BEGIN Input
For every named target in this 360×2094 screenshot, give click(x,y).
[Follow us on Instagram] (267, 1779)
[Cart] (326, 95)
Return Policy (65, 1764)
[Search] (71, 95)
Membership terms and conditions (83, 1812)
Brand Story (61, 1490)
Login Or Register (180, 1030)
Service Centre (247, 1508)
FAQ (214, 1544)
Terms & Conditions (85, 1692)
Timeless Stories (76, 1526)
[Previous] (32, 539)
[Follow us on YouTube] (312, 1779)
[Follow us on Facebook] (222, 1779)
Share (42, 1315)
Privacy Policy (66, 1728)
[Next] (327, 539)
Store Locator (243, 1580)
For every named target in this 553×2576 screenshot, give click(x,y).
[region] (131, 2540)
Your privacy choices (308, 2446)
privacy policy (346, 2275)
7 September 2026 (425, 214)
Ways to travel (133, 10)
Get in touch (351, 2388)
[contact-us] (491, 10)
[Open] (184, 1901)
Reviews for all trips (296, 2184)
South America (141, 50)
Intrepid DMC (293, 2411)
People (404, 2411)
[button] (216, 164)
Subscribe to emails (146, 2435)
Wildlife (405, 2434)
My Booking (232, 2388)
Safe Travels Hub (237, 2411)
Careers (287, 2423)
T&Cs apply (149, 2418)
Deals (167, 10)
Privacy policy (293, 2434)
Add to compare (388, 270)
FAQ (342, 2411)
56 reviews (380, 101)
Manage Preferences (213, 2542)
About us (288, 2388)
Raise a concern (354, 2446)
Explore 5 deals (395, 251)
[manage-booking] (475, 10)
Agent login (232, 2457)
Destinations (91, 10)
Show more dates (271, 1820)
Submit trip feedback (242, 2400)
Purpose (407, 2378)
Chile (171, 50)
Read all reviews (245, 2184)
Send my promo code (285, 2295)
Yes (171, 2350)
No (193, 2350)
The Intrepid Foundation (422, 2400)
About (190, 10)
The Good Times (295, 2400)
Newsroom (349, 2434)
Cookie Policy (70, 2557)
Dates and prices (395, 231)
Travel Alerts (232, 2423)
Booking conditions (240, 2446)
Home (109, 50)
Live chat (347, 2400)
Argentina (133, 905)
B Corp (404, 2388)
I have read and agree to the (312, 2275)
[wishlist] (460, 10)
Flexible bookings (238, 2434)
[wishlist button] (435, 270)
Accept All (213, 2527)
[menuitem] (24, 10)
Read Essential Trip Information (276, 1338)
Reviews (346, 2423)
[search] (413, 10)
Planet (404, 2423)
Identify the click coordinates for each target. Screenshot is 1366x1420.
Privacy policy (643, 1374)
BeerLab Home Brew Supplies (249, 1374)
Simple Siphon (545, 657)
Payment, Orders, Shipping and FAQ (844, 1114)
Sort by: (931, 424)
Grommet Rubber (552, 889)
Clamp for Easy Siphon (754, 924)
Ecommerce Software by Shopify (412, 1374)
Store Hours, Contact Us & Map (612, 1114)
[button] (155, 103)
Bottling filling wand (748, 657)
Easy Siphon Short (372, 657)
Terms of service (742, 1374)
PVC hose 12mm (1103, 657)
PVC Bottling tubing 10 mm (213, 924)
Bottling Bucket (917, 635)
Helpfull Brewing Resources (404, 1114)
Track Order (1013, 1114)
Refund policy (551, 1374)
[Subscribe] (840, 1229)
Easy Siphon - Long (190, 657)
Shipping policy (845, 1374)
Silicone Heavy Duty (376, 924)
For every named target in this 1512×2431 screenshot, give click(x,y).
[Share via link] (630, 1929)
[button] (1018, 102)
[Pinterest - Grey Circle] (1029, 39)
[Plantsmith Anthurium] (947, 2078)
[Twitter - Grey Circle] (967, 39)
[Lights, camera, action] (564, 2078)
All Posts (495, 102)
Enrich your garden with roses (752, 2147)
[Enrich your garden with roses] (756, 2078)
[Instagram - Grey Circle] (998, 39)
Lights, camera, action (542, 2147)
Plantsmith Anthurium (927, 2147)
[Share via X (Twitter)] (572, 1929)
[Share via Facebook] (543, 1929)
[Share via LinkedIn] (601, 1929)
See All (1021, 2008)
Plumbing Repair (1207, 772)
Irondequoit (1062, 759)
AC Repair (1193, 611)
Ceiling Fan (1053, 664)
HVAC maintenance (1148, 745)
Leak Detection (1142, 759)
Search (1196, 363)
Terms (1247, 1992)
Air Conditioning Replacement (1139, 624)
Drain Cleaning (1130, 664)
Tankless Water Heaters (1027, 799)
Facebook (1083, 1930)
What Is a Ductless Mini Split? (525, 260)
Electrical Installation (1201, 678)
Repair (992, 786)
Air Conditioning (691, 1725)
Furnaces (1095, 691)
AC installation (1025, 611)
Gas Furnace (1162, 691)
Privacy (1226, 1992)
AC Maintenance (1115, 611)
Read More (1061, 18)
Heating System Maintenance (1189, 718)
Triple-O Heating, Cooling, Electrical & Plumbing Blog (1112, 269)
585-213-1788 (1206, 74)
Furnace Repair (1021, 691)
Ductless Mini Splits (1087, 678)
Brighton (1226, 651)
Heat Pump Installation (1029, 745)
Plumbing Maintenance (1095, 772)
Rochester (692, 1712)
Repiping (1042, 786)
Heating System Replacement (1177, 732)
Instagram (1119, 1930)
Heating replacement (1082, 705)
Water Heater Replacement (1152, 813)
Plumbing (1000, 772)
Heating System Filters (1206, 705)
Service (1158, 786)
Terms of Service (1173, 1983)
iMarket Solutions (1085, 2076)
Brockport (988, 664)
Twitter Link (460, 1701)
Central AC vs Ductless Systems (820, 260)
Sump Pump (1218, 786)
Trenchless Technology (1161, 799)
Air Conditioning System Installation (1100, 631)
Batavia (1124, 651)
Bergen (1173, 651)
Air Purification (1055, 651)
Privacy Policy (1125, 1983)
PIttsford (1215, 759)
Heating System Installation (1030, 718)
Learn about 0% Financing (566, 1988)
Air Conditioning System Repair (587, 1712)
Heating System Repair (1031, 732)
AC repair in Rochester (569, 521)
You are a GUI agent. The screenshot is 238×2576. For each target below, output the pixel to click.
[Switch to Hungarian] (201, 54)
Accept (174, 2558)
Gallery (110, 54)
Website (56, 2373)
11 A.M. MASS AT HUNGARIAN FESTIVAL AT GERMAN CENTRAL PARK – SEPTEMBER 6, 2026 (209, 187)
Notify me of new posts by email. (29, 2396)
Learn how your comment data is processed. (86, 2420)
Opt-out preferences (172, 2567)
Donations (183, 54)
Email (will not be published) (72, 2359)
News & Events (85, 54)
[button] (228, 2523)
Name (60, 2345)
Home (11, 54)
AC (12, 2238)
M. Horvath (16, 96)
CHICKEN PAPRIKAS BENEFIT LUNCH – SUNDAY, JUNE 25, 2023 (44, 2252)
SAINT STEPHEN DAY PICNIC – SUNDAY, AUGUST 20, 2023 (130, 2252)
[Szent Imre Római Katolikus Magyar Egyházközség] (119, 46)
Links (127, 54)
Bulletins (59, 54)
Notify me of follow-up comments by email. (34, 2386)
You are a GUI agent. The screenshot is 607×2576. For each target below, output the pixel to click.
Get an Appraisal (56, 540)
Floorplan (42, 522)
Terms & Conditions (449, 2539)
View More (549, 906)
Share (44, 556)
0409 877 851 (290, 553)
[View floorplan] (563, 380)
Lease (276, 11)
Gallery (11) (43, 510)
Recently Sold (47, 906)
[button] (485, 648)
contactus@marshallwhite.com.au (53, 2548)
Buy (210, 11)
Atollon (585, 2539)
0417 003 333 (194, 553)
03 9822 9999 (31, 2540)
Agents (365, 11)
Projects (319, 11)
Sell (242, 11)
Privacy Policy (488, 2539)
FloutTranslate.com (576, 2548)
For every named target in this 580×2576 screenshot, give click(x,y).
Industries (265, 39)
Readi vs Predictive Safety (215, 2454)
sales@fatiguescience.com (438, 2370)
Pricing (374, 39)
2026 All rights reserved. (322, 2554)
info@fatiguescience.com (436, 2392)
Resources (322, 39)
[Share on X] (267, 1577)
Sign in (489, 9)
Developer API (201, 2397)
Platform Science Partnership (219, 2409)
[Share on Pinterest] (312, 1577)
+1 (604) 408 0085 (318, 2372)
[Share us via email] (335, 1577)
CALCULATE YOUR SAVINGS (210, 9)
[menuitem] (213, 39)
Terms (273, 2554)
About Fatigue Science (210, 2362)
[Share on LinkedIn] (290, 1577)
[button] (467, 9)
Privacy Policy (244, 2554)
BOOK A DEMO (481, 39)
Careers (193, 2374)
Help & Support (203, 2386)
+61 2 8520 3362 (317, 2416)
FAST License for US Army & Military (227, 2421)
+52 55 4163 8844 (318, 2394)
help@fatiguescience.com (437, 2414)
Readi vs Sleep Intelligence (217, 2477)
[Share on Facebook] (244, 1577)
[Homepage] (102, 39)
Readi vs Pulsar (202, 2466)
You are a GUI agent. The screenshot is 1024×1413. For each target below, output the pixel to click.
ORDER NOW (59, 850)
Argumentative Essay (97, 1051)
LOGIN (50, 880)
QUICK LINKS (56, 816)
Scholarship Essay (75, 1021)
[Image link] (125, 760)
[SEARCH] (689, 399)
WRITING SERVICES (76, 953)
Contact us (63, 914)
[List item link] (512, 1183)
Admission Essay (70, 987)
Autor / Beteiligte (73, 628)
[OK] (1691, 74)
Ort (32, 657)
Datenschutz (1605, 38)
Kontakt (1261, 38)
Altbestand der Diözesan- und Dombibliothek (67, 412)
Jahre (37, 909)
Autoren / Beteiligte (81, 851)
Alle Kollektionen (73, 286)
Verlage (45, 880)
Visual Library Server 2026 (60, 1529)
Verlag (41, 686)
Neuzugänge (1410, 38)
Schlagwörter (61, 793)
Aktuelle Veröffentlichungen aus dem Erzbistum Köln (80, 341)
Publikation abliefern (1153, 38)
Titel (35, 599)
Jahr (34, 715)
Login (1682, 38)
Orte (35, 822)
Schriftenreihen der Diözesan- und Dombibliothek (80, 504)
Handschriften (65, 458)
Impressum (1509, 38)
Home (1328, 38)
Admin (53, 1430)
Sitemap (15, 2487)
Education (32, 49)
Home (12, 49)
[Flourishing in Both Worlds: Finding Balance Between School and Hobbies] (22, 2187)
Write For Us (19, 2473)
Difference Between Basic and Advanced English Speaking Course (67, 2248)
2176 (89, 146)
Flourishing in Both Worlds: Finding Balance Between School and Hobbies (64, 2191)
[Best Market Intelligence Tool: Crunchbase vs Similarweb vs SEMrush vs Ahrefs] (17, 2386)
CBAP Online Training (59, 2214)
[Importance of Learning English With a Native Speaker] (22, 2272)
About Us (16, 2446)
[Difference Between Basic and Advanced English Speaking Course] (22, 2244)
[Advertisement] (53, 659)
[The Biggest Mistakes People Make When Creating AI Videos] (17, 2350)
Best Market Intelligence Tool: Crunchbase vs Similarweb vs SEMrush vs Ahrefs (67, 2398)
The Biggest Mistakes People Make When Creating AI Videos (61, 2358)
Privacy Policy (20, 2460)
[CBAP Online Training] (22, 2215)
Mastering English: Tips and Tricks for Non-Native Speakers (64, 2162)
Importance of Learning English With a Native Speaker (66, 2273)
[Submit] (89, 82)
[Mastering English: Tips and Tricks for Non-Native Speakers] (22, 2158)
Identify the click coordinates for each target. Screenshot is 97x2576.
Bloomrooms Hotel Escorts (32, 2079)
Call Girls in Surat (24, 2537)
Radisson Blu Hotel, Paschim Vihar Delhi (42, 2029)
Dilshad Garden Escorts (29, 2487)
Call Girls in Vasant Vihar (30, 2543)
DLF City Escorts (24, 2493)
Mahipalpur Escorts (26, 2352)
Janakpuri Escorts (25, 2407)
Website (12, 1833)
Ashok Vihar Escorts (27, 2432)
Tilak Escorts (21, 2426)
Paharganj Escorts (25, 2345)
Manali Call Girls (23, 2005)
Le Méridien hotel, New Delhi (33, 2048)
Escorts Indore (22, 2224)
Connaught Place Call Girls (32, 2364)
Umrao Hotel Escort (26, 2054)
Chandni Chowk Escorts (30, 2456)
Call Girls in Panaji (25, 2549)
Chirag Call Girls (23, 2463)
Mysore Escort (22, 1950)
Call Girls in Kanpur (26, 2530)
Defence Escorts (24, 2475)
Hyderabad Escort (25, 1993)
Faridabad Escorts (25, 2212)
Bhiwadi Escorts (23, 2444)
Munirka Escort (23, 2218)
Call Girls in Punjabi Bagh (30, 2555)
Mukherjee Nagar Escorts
END Input
### What the exercise asks
Going through the records, work out how many lines contain the word "Finding". Please answer with the number only.

### Finished exercise
2